One possible hypothesis is that KCTD7 regulates indirectly the membrane expression level of a potassium channel. By conjugating with cullin-3 ubiquitin ligase complex, KCTD7 may modulate the expression level of a negative regulator of potassium channel. Therefore, the overexpression of KCTD7 in neurons would increase the degradation of that regulatory molecule leading to the increase of potassium current through the cell membrane as observed in patch clamp experiments.

In cultured mouse hippocampal cells, expression is found in the cell soma, in neuritic varicosities along the developing neuronal extensions, and in neurite growth cones, but not in the nucleus. Kctd7 is widely expressed in neurons throughout the intact mouse brain, including in cortical neurons, in granular and pyramidal cell layers of the hippocampus, and in cerebellar Purkinje cells. However, not all neuronal cells are immunopositive for Kctd7, and expression is not seen in astrocytes or microglial cells. Expression is constant from P5 to 2 months in cerebellar lysates. Overexpression of KCTD7 in HeLa and COS-1 cells, which do not express endogenous KCTD7, shows diffuse cytosolic localization, with no colocalization with markers for endosomes, ER, Golgi, lysosomes, or the cytoskeleton.

Beside the BTB/POZ domain of KCTD7, other residues are critical for its proper interaction with cullin-3. Furthermore, a full-length 31-kD Kctd7 isoform is expressed in mouse brain. Other major immunoreactive bands included a 28-kD species in the spleen, liver, and kidneys, a 37-kD species in the kidneys, and a 62-kD form most likely corresponding to a stable dimer. The presence of multiple bands was consistent with alternative splicing and tissue-specific regulation.

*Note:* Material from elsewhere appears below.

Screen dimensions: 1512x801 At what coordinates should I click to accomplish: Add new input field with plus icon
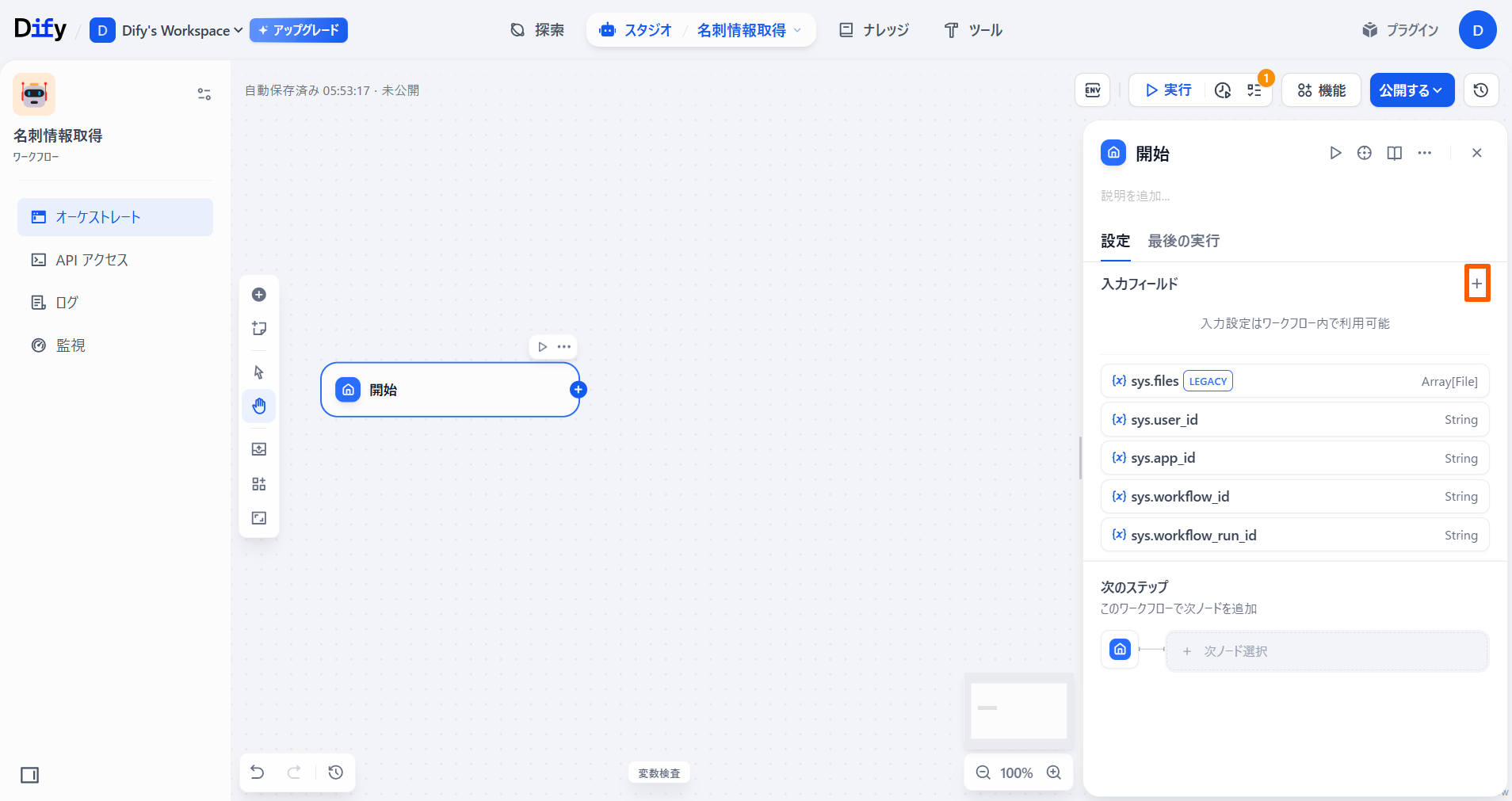tap(1476, 284)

== Clinical significance ==

In 3 affected members of a large consanguineous Moroccan family with progressive myoclonic epilepsy-3, a homozygous nonsense mutation in the KCTD7 gene (R99X) has been identified.

In 2 Mexican siblings with infantile onset of progressive myoclonic epilepsy and pathologic findings of neuronal ceroid lipofuscinosis in multiple cell types, a homozygous mutation in the KCTD7 gene (R184C) has been identified. The mutation was identified by whole-exome sequencing and confirmed by Sanger sequencing. This phenotype has been identified as CLN14. KCTD7 mutations were not found in 32 additional CLN samples.